Mancunia (SHORTLISTED, 2017 T S ELIOT POETRY PRIZE)
Lancashire-born Michael Symmons Roberts is a poet whose time has clearly come, confirmed by a string of recent awards, most notably for his 2013 collection Drysalter which garnered both the Forward and Costa awards. As an ex-pat Mancunian, I was especially looking forward to reading his latest collection, a thrillingly dark tour of my home city.
My initial concern with this collection was that its meaning and its reference points might be muted to non-Mancunians. I needn’t have worried – the Manchester of Symmons Roberts’ experience and imagination is a place even those who have never seen it would recognise. In the case of the scene-setting poem “Great Northern Diver”, the city is recognisable even from above, with its
districts, flyovers, a motherboard,
now stadiums like unblinking eyes’
car lots set out as piano keys[.]
A clue to what fuels the heart of the city emerges in the final line:
what keeps this city alive is you.
A parochial landscape of Manchester is painted in “A Mancunian Diorama”, which is presented as a dense panorama of prose-poetry set horizontally across two pages, a widescreen vista detailing city landmarks, both geographical and historical. Like a seedy tour guide, Symmons Roberts offers to
fix for you to come in here last thing when all the crowds have cleared although the weight of it can be too much to bear.
What is “too much to bear” is hinted at through images of poverty and inequality which the poet feeds into his visions elsewhere in the collection; the three thousand refugee children of “In Paradisum”, who
camp on flood-plains by the ship canal
or rather, have no tents, so sit down
among thistles and dock and nettles[,]
and in “Mancunian Miserere”, the
wide berth I gave that man-cocoon asleep on the steps[.]
Like all modern cities, Mancunia is a magnet to the dispossessed, the displaced and the disenfranchised, and Symmons Roberts’ eye captures this with characteristic Northern bluntness. The poet is also adept at finding other voices to tell his stories –”Tightrope Song” is sung by the tightrope and not its walker; the barfly in the eponymous poem is both real fly and euphemism; the billions of photographs discarded from our phones and hard drives exhibit themselves in “The Gallery of Deleted Portraits”. This is a cryptic Mancunia that is both familiar yet mysterious.
Thomas More’s sixteenth-century satire Utopia has inspired this poet’s work before, and “What’s Yours Is Mine” contains an epigraph from More; going on to describe sinister, unannounced visits to the homes of strangers whose occupants, from an archetypal communal version of Manchester rooted in Victorian times,
saw you straight,
and even so would give you everything.
The relationship between the real city and the imagined one is explored in several poems which consider its part in possible futures. In “A Mancunian Taxi-Driver Foresees His Death”, the poet alludes to a post-apocalyptic Arizona where his taxi-driver aims to go as the Earth faces its premature end, in order to
find the last fill-up on the planet,
drain the pump and power out into the wilderness
until the car coughs, then abandon it.
and even more surreally in “The Future of Books”, where the printed artefact becomes an unfamiliar object of curiosity, which
so mystifies our future selves
they fry it like black pudding, a salt and bitter
jus of atlas, sonnet, gossip, scripture[.]
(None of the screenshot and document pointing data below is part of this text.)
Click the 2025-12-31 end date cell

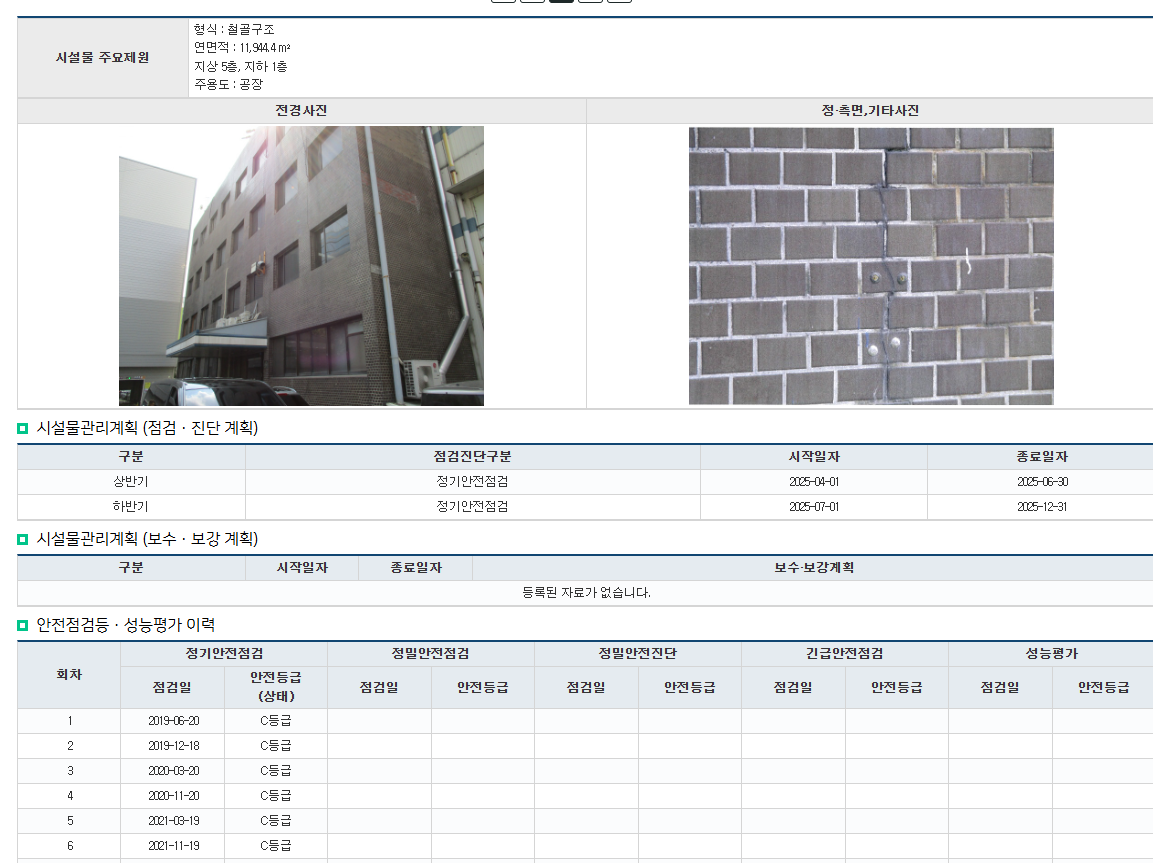[x=1041, y=507]
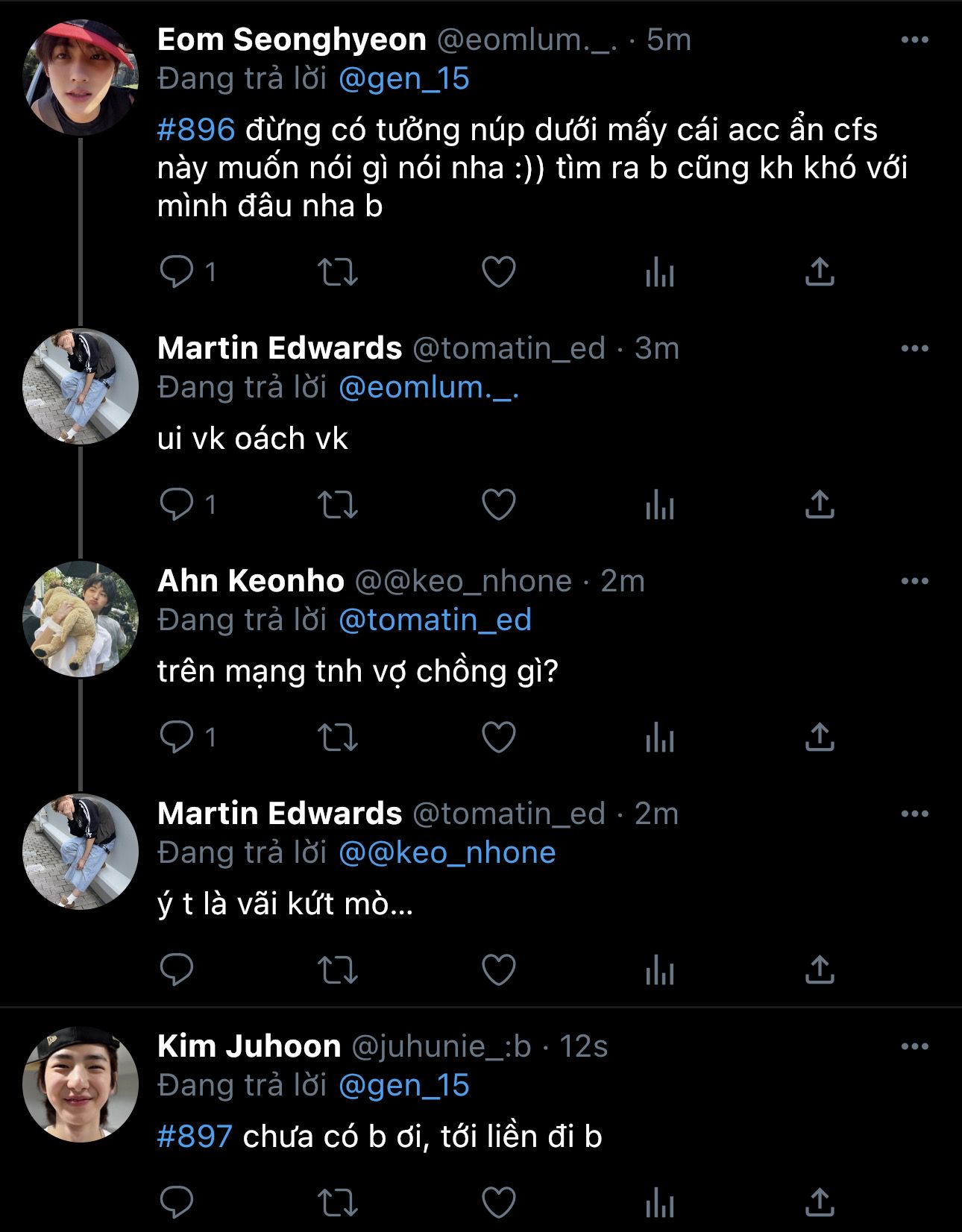Share Kim Juhoon's #897 tweet
Viewport: 962px width, 1232px height.
point(820,1202)
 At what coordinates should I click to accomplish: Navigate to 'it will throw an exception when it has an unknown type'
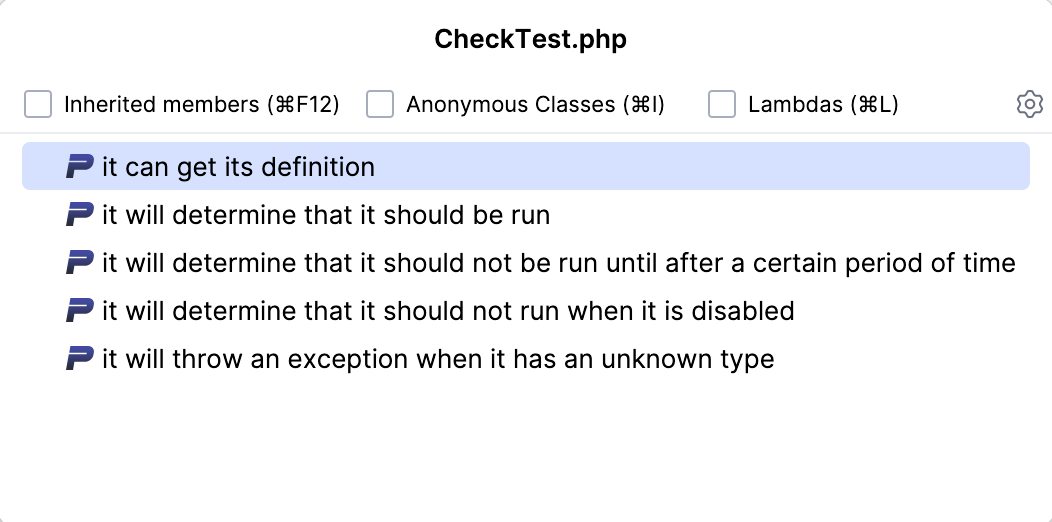tap(438, 359)
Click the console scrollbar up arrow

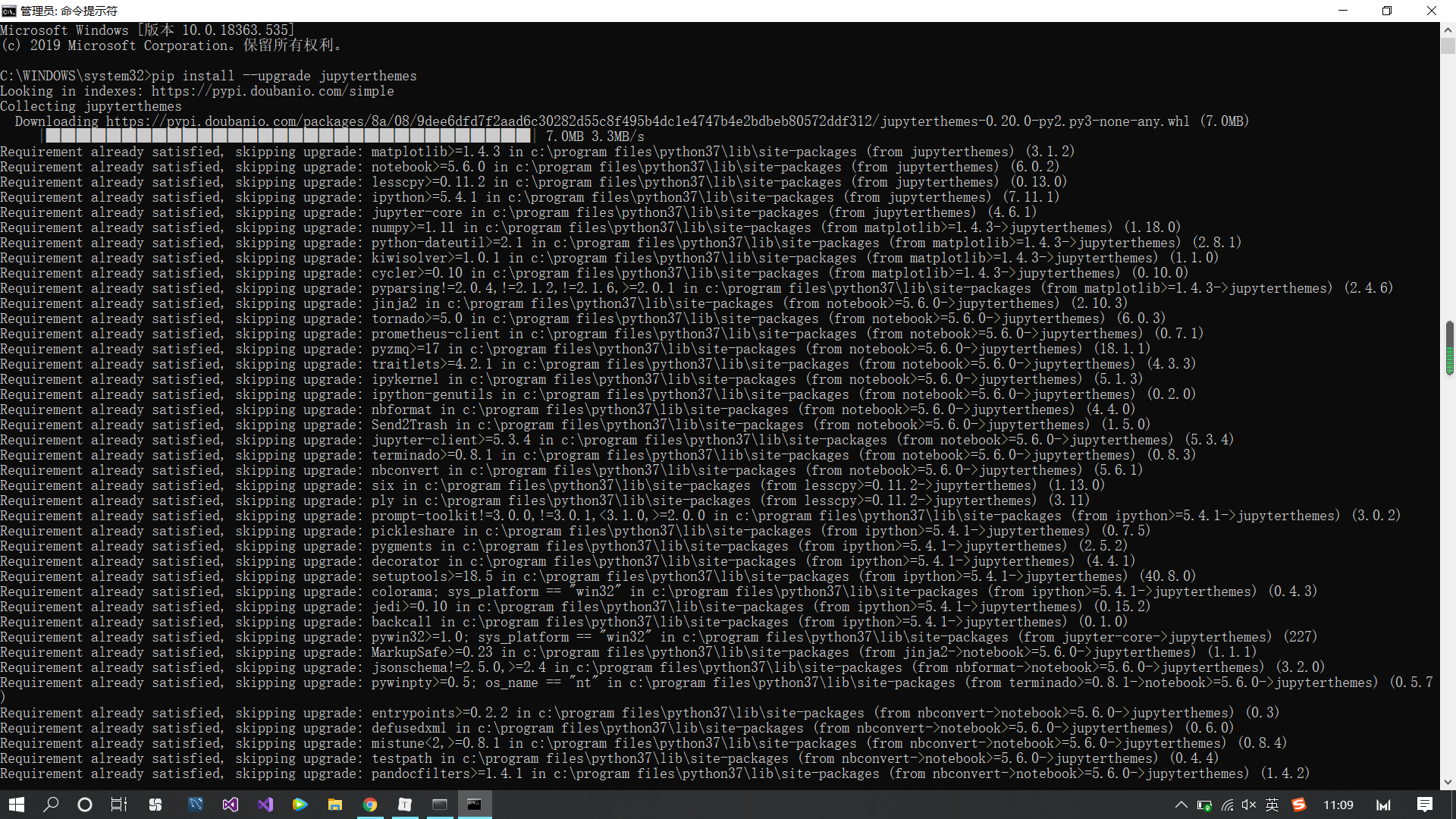[1448, 30]
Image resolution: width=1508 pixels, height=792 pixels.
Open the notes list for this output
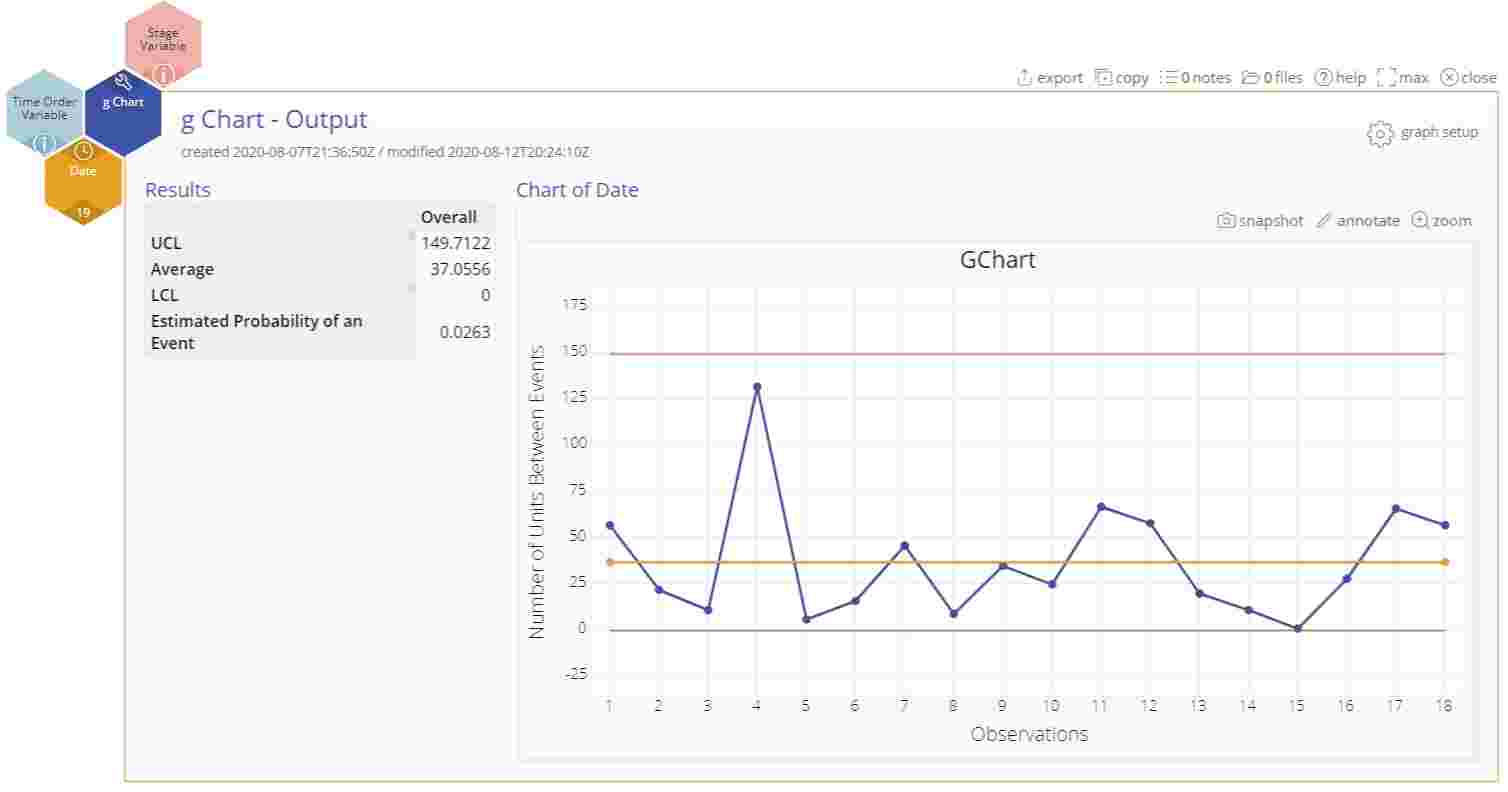click(1167, 77)
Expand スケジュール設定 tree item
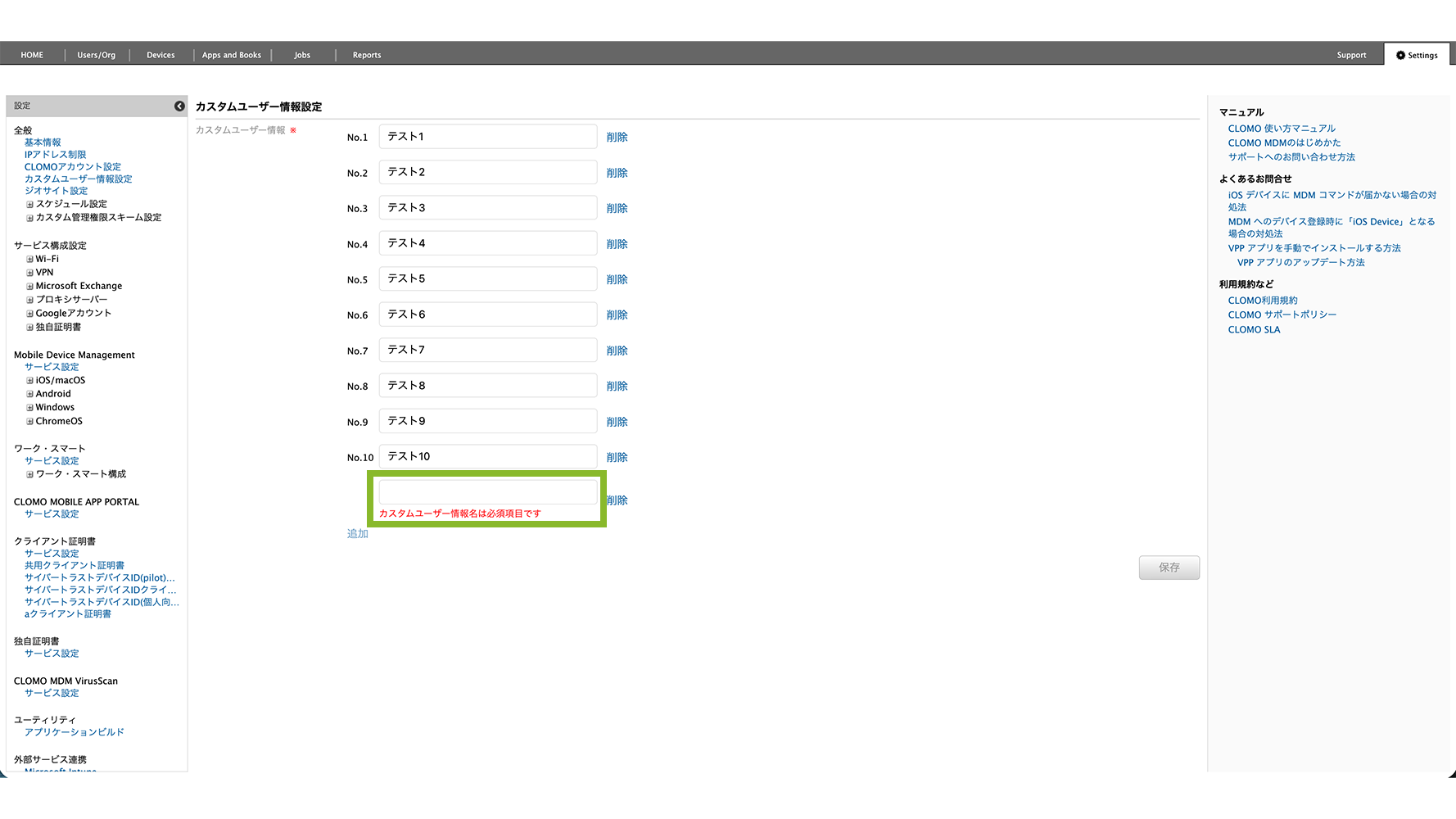 coord(30,205)
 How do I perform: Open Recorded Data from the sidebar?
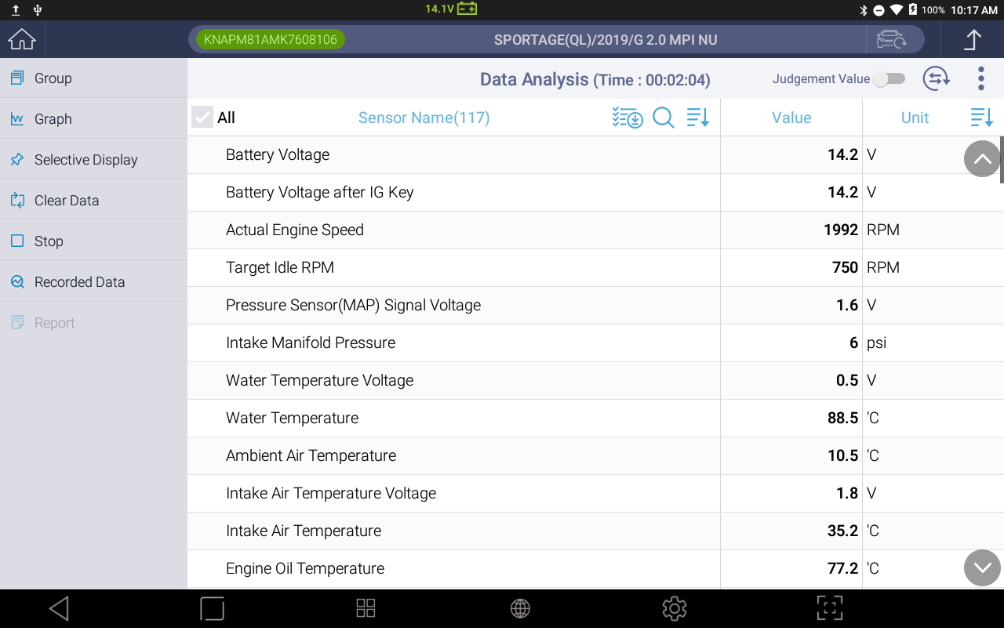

The quartet of printed artefacts the poet refers to could be a loose summation of Symmons Roberts’ thematic preoccupations in this collection and his wider canon.
Whether or not you know Manchester, it has an undeniable allure, possibly rooted in its modern folklore of social history, music, soap opera and football. This beautifully balanced collection functions as a lyrical “Rough Guide” to the city, making strange sense of it and painting a dark picture of somewhere you may one day find yourself. I am sure I will be returning to Symmons Roberts’ Mancunia on a regular basis.